Set down, exactly as written, every line from the top of the records below to the line containing "Ta strona używa plików cookie, (37, 2531)", both ends included, and no others.

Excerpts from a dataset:

★ ★ ★ ★ ★

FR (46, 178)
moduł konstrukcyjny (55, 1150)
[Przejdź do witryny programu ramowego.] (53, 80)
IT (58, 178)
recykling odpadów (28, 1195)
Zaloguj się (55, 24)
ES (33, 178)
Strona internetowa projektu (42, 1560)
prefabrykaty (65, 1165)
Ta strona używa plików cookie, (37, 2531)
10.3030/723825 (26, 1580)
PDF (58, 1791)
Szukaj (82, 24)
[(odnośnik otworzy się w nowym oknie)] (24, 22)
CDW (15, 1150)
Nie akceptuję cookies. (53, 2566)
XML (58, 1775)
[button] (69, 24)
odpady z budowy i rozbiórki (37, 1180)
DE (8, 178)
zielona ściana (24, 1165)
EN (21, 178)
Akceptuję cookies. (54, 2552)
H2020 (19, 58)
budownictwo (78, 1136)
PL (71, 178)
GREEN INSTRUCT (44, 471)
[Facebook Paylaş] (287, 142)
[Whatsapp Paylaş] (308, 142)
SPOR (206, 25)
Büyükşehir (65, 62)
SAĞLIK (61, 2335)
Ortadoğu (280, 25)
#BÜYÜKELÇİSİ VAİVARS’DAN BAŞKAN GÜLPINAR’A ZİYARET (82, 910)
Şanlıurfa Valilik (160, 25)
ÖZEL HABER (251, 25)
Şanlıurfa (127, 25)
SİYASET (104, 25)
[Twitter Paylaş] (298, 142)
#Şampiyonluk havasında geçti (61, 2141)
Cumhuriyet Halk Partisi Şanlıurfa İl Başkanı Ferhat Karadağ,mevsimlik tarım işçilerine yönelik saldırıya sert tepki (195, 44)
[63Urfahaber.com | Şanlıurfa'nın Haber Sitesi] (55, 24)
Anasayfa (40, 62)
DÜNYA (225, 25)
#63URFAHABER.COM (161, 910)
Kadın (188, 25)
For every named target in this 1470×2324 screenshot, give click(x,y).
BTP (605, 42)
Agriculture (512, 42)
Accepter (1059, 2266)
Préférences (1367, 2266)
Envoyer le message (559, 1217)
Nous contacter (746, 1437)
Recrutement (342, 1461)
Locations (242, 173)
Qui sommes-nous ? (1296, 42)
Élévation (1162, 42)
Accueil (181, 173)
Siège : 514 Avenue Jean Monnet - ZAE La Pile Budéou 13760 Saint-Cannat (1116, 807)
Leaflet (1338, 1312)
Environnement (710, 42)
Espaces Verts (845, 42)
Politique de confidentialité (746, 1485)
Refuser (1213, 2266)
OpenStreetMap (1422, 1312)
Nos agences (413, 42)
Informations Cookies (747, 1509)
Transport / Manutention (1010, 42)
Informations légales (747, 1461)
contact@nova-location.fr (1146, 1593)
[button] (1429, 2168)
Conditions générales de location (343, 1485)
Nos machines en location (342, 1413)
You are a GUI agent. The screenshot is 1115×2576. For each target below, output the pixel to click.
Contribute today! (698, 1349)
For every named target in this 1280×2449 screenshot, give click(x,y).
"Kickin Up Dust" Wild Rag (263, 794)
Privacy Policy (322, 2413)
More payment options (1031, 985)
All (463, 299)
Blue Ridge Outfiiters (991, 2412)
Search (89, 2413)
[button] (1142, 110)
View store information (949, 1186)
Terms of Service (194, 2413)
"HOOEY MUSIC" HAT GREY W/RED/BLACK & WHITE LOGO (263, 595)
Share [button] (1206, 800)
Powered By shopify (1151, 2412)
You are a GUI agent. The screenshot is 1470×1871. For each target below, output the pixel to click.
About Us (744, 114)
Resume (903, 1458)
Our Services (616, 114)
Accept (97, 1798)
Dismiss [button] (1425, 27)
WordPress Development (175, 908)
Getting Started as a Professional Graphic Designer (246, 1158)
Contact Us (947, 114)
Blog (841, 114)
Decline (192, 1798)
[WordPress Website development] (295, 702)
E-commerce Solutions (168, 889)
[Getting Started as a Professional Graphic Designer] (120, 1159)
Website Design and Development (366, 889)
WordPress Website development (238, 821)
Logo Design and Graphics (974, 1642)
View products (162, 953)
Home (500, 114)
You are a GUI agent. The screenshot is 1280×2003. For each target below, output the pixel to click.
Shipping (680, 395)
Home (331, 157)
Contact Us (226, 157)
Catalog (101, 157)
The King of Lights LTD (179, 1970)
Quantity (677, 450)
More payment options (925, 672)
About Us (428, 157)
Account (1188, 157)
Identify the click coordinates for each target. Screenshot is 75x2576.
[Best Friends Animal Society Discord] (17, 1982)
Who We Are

★ ★ ★ ★ ★

**Answer to the problem:**
FR (46, 178)
moduł konstrukcyjny (55, 1150)
[Przejdź do witryny programu ramowego.] (53, 80)
IT (58, 178)
recykling odpadów (28, 1195)
Zaloguj się (55, 24)
ES (33, 178)
Strona internetowa projektu (42, 1560)
prefabrykaty (65, 1165)
Ta strona używa plików cookie, (37, 2531)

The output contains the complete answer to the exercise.